[Given records — start]

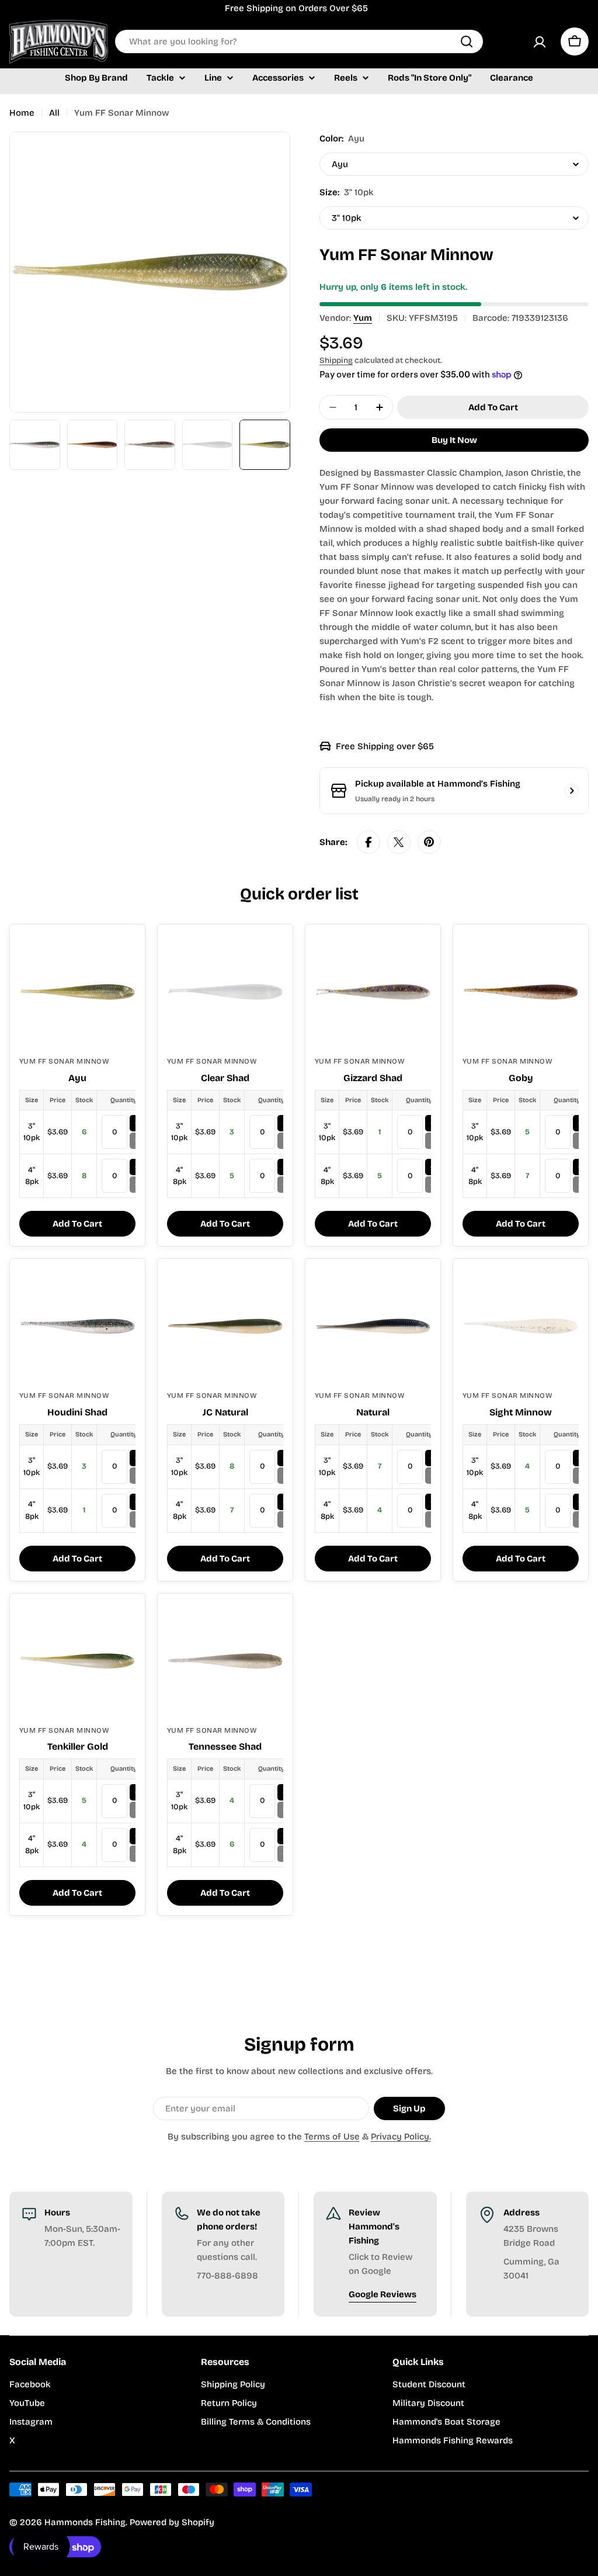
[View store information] (572, 791)
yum (362, 318)
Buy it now (454, 440)
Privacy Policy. (401, 2136)
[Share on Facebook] (368, 842)
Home (21, 113)
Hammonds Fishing (85, 2522)
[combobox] (299, 41)
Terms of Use (332, 2136)
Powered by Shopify (172, 2522)
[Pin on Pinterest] (429, 842)
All (54, 113)
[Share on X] (399, 842)
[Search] (467, 41)
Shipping (336, 360)
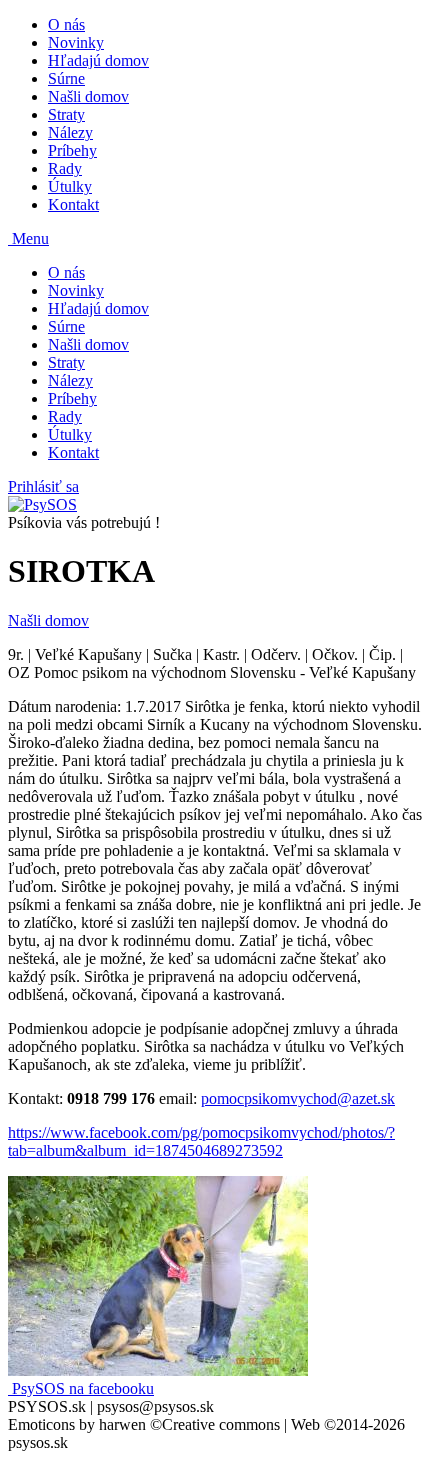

[Given records — finish]

Exercise instructions -> With the pictures omitted, copy exactly the lines from the line that contains "[combobox] (299, 41)" through the end of the material.

Answer below ->
[combobox] (299, 41)
Terms of Use (332, 2136)
Powered by Shopify (172, 2522)
[Pin on Pinterest] (429, 842)
All (54, 113)
[Share on X] (399, 842)
[Search] (467, 41)
Shipping (336, 360)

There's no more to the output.